- _Task to complete_
Return each line in the records below that contains the word "should", copying every such line in full.
--- Begin Data ---
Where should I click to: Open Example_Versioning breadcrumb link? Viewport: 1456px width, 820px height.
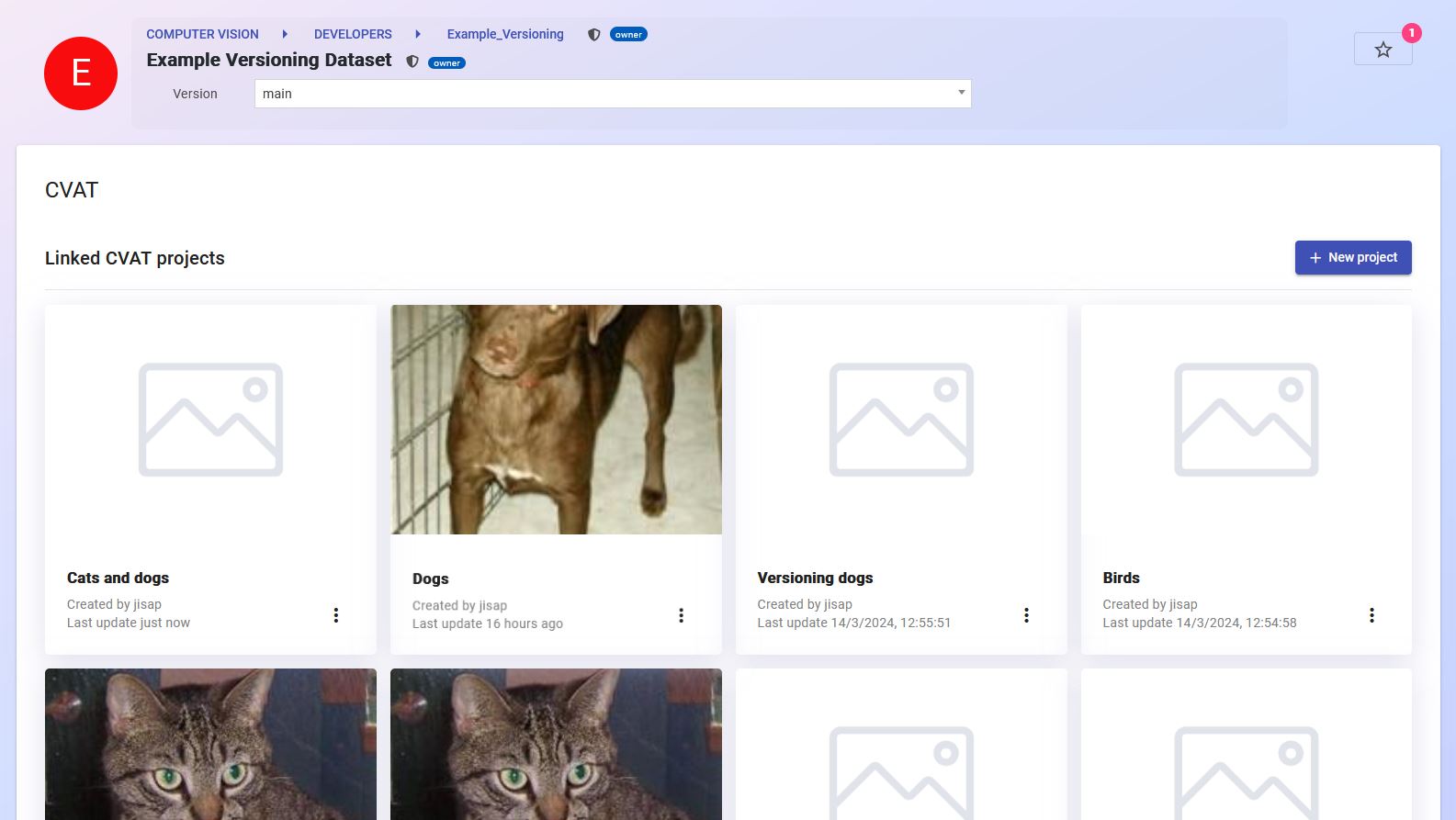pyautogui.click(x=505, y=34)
--- End Data ---
--- Begin Data ---
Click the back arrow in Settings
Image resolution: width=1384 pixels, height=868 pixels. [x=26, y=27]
--- End Data ---
--- Begin Data ---
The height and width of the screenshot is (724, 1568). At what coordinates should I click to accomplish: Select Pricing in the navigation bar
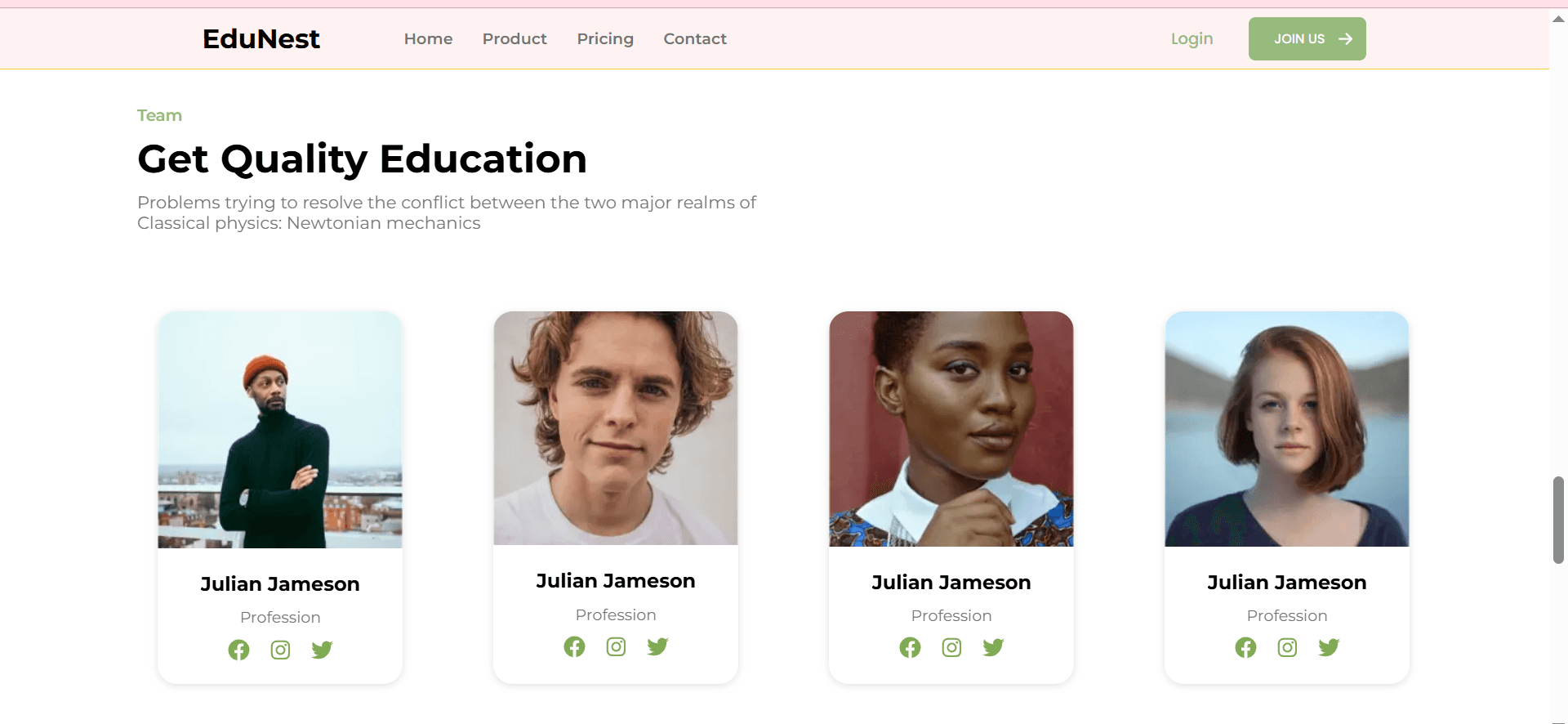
--- End Data ---
- _Complete response_
Where should I click to: Open Example_Versioning breadcrumb link? Viewport: 1456px width, 820px height.
The height and width of the screenshot is (724, 1568). At what coordinates should I click to accomplish: Select Pricing in the navigation bar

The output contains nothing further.